By single threading the global supply chain, we have put China in the driver’s seat of the world’s economy. Even the basest components of items built in other countries are now sourced from China.

By taking away manufacturing jobs from the U.S., we make the population less financially stable, and drive wealth further into the pockets of a foreign adversary and in the US, an elite class.

Additionally, this is an urgent national security situation: With critical telecommunications gear, IP enabled security cameras, mobile phones, and other key components of 21st-century infrastructure manufactured in whole or in part in China, the global community has placed us all at the mercy of the whims of a “frenemy”.

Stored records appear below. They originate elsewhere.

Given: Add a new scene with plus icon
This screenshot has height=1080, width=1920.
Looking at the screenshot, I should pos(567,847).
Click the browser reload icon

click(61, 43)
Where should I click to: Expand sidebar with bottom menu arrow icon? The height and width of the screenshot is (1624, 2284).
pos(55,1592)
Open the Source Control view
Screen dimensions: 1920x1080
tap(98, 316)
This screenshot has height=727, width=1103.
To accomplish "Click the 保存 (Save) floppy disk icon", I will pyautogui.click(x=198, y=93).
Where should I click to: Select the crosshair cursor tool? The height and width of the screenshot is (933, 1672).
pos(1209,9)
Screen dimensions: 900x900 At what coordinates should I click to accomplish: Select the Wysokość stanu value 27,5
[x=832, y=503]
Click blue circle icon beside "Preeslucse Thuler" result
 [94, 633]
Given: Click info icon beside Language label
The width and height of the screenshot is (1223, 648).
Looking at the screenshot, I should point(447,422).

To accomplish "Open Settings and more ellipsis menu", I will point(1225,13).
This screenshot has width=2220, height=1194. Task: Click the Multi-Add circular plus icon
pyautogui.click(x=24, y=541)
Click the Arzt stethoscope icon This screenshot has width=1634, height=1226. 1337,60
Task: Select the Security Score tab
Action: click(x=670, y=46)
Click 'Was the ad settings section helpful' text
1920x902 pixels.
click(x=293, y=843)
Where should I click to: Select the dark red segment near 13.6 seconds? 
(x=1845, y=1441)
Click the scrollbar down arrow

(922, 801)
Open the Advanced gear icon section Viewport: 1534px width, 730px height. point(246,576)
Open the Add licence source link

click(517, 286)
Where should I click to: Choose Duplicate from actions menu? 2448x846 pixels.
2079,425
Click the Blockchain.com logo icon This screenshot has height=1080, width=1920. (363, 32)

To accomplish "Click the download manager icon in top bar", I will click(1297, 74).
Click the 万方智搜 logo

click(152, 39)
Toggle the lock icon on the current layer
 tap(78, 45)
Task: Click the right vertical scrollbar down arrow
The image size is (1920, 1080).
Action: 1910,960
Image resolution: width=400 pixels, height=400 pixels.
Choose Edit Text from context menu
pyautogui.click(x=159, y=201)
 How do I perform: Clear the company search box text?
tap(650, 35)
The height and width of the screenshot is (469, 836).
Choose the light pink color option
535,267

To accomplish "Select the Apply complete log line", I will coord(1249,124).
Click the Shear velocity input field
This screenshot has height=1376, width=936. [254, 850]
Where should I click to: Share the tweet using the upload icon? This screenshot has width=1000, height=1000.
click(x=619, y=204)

At best, the global supply chain is at risk of the impact of disasters and pandemics on a country where hundreds of millions of people live below the poverty line; at worst, we have wrapped the world economy in dynamite and handed a potential foe the trigger. Imagine if China’s government, which centrally controls all businesses in that country, decided to stop producing cell phones or modems, or the parts that allow those devices to function? The result would be catastrophic for our internet-based economy.

The China challenge requires a strong U.S. response which I will work towards as a member of Congress. This response should include::

  1. Greater local investment in key technologies.  Intel’s recent decision to build a state of art chip plant in Ohio is to be commended, and replicated across industries.
  2. Tax incentives to encourage more manufacturing, R&D, and investment in worker training. Incidentally, the Delaware Valley is well-positioned to take advantage of this increased investment, with proximities to major arteries, abundant locations for factories and workplaces, and a diverse population.
  3.  Aggressive enforcement of IP laws and sanctions against nations that persist in the theft of Intellectual Property, to protect and encourage the innovation that will power the economy of the future.
  4. Increased investment in STEM education, educational choice, gifted programs, and skilled labor development. As a former School Board President, I am acutely aware of the challenges that public education faces, especially after the COVID-fueled “lost year(s)” that many children faced. In order to remain competitive on the global stage, education must be an urgent priority.

Mao Zedong said, “Communism is a hammer which we use to crush the enemy,” The United States can no longer allow itself to be a nail. Strong, clear-eyed leadership is required to address the China challenge.